Ci toccano per via dei traffici criminali e degli idrocarburi che attraversandoli puntano verso la
nostra penisola. Negli ultimi quindici anni, peraltro, abbiamo agito di conserva, sulla scia di quanto
deciso dai partner maggiori, anche quando non eravamo d’accordo. Secondo la gloriosa tradizione
diplomatica italiana, per cui conta comunque assicurarsi un posto a tavola anche se il menù lo
fissano gli altri.
Gli americani stentano a individuare i Balcani sulla carta geografica. Quando Clinton decise di
bombardare la Jugoslavia, si presentò in tv con una mappa per spiegare ai connazionali di che cosa
stesse parlando.
A Washington dei tormenti balcanici se ne infischierebbero volentieri. Ma non possono, in quanto
potenza globale con relative necessità geostrategiche (basi militari).
All’intelligence Usa interessa poi tener d’occhio i territori d’impronta islamica – dalla Bosnia al
Sangiaccato serbo-montenegrino, dall’Albania al Kosovo e alla Macedonia occidentale – con le
residue cellule jihadiste ivi incistate.
Per i russi i Balcani sono il tramite verso il Mediterraneo. Grazie alla dissoluzione della Jugoslavia
– bastione antisovietico durante la guerra fredda – e usando della miscela mafie-energia-ortodossia,
veicolo della sua influenza nella regione, la Russia è per la prima volta nella storia una potenza
adriatica a tutto tondo. I Balcani si stanno consolidando come braccio centro-meridionale della
connessione euro-russa. Qualcuno già la chiama “Eurussia”.

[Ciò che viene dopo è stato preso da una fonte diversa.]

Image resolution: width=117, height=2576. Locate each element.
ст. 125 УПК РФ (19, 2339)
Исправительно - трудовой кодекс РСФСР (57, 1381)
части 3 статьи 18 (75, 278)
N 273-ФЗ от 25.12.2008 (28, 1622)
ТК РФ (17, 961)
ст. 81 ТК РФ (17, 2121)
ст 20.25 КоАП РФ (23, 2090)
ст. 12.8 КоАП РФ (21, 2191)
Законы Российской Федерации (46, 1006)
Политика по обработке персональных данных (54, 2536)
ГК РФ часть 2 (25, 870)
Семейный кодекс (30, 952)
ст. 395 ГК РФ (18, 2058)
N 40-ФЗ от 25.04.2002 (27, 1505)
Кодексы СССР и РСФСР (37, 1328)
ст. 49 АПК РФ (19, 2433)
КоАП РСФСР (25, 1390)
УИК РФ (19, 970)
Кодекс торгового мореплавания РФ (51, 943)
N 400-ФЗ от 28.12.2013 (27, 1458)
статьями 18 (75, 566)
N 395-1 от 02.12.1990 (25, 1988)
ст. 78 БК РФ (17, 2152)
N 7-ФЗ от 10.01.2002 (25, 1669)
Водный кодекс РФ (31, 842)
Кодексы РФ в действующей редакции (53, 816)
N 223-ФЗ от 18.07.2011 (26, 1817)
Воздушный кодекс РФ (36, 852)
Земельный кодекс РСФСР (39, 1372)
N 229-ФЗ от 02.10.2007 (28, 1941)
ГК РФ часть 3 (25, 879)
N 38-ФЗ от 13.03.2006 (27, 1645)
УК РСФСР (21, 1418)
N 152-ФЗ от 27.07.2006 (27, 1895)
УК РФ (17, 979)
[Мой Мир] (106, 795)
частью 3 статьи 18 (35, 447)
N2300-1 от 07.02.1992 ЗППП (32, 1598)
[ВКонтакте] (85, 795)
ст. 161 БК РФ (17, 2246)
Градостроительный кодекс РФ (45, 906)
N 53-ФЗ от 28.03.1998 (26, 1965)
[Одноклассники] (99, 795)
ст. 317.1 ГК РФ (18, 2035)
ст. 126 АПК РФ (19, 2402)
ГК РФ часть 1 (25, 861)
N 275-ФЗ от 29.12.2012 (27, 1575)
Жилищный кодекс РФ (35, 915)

Nel 1907, il giornalista Harry de Windt titolò un suo libro sui Balcani Europa selvaggia. Spiegando
che “il termine descrive accuratamente le terre selvagge e senza legge tra Adriatico e Mar Nero”.
E’ passato un secolo, ma lo stereotipo resta. Forse anche per questo molti balcanici non amano
definirsi tali. Da Trieste in giù i Balcani cominciano sempre più a sud di se stessi. D’altronde,
nessuno sa bene dove siano, giacchè la catena montuosa eponima, in Bulgaria, non delimita alcun
territorio.
Forse dovremo rassegnarci all’idea che i Balcani sono una metafora. Non stanno in nessun luogo,
da nessuna parte. Solo dentro di noi.